Sadly, none of the other parties seem to have a grasp on finance either, otherwise they would surely have pointed out the error of the Labour attack, which Dugdale threw, yet again, at the First Minister on Thursday.

I thought it was worth putting up John Swinney's comments about the underspend in full: 

The Scottish Government firmly believes Scotland will prosper best when all revenue raised here stays here.

Meantime, there is an obligation upon us to ensure what funds the UK Government does allocate to Edinburgh are managed responsibly. That’s why this government ensures that we put every penny we receive towards improving the lives of people in Scotland.

In contrast, Brian Wilson’s comments (Perspective, 10 January) betray the same problems understanding ­public spending that must have bedevilled the Labour Party when they managed Scotland’s finances.
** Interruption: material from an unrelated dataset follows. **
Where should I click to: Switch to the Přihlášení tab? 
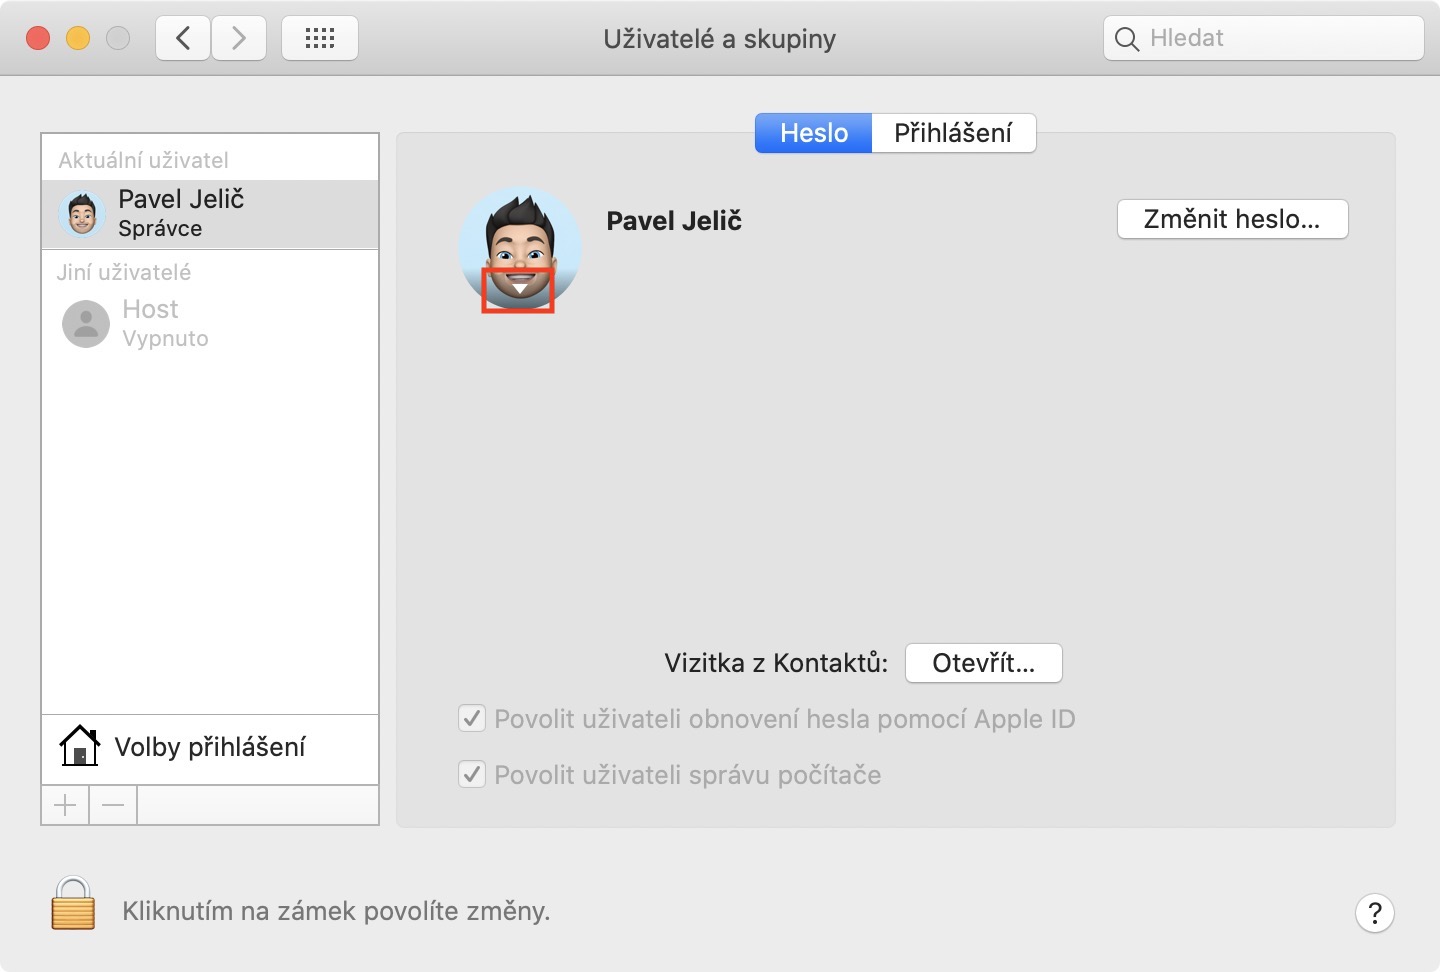click(952, 133)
Mr Wilson’s colleagues managed to forget to spend £700 million in one year and left more than £1 billion in a Treasury bank account which could have supported our economy and public services.

Thankfully the SNP secured the release of that money.

I can assure Brian Wilson, and your readers, that if the £444m of underspend he ­refers to was all money over which I had control, then every penny of it would be being invested properly to mitigate the impact of ­Westminster cuts and welfare reforms.

The £444 million underspend against the annual accounts-based budget, ­reported in the Final Outturn Report and in the media last week, also reflects variances in Annual Managed Expenditure programmes and other technical non-cash accounting budgets – for example depreciation and impairments.

So such underspends therefore do not reflect a missed opportunity to spend more on public services – much as Mr Wilson and his Labour ­colleagues try to claim otherwise. The reality is that the  fiscal underspend the Scottish Government has available from 2013-14 to invest in public services is only 0.5 per cent of our budget, or £145 million.
Far from keeping it a secret, I announced it to Parliament in June, and confirmed that it would be carried into the next year – and that every penny would be allocated to support people in Scotland.

On top of that, some £31 million of financial transactions was also brought forward to support vital investment in housing and regeneration. This is funding restricted by Treasury rules and can only be used for the provision of loans or equity investment beyond the public sector and has to be repaid to HM Treasury in ­future years.

We agree that Scotland’s schools and hospitals are worthy of the best possible levels of investment and, until we are responsible for our own financial affairs, they deserve better than the successive real-term cuts to which Scotland’s budget has been subject and which the Labour Party clearly intend to continue.